L'Autorità garante per l'infanzia e l'adolescenza propone a 200 città italiane medio-grandi di trasformare vie e piazze in spazi di aggregazione libera per i giovani. E presenta un finanziamento

«Esco in strada a giocare» è una frase che i bambini di oggi invidiano a quelli di ieri, i quali – quando il traffico era poco o proprio inesistente – potevano permettersi di scorrazzare negli spazi vicino a casa senza correre rischi.
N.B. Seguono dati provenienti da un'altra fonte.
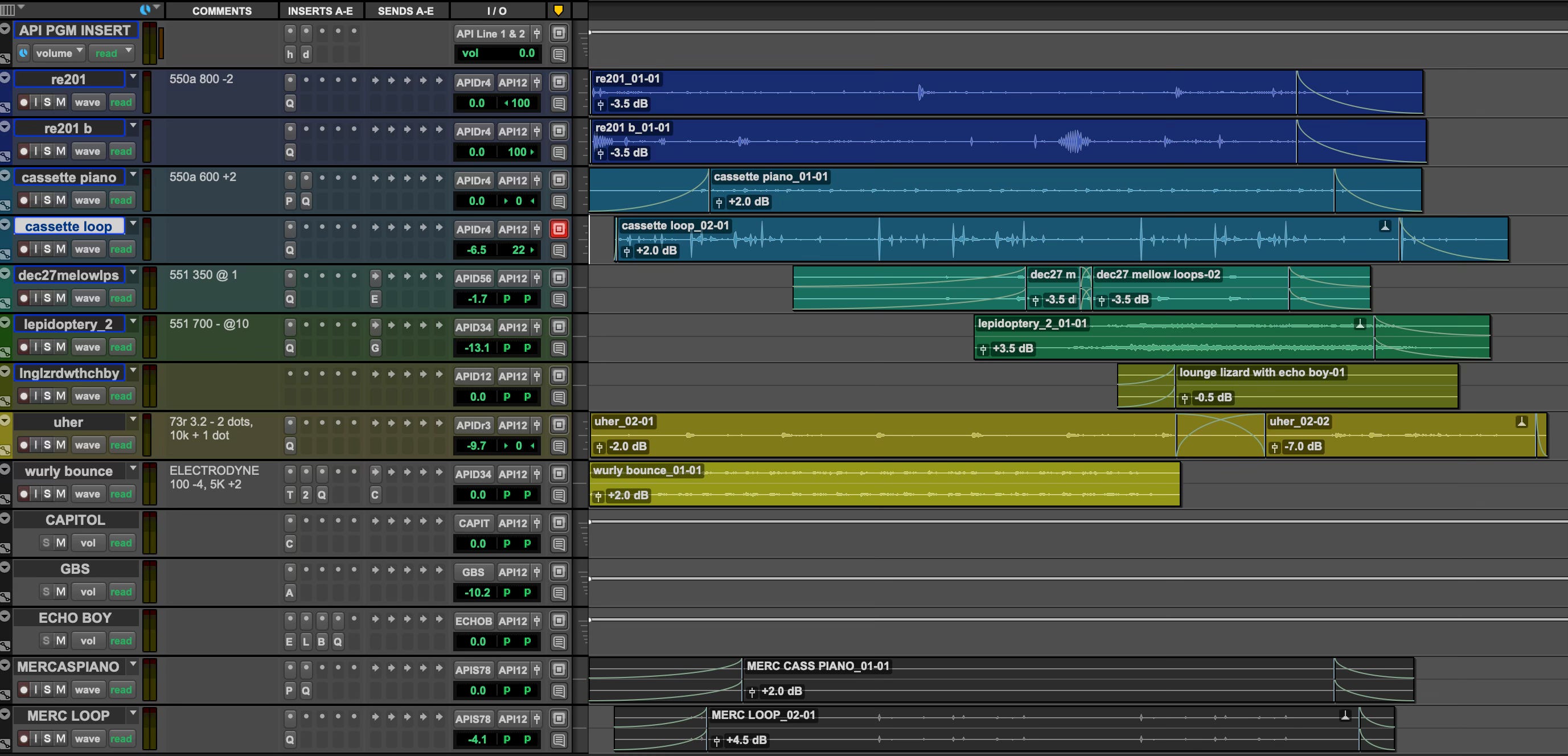Click the yellow marker icon in the column header
The image size is (1568, 756).
[558, 10]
Recuperare uno spazio di gioco urbano per i ragazzi è l’obiettivo di “Strade in gioco”, un bando che l’Autorità garante per l’infanzia e l’adolescenza ha indirizzato a quasi duecento Comuni italiani medio-grandi per aiutarli a chiudere al traffico alcune zone della città e trasformare vie, parcheggi e piazze in luoghi di aggregazione giovanile.
«L’idea – ci spiega il senso dell’iniziativa la garante Marina Terragni – mi è venuta leggendo “La generazione ansiosa” di Jonathan Haidt che suggeriva di muoversi su due fronti: da un lato impedire ai ragazzini di accedere troppo presto ai social network e dall’altro di favorire tra i giovanissimi relazioni in carne ed ossa, ma libere dall’organizzazione adulta e dalla loro vigilanza».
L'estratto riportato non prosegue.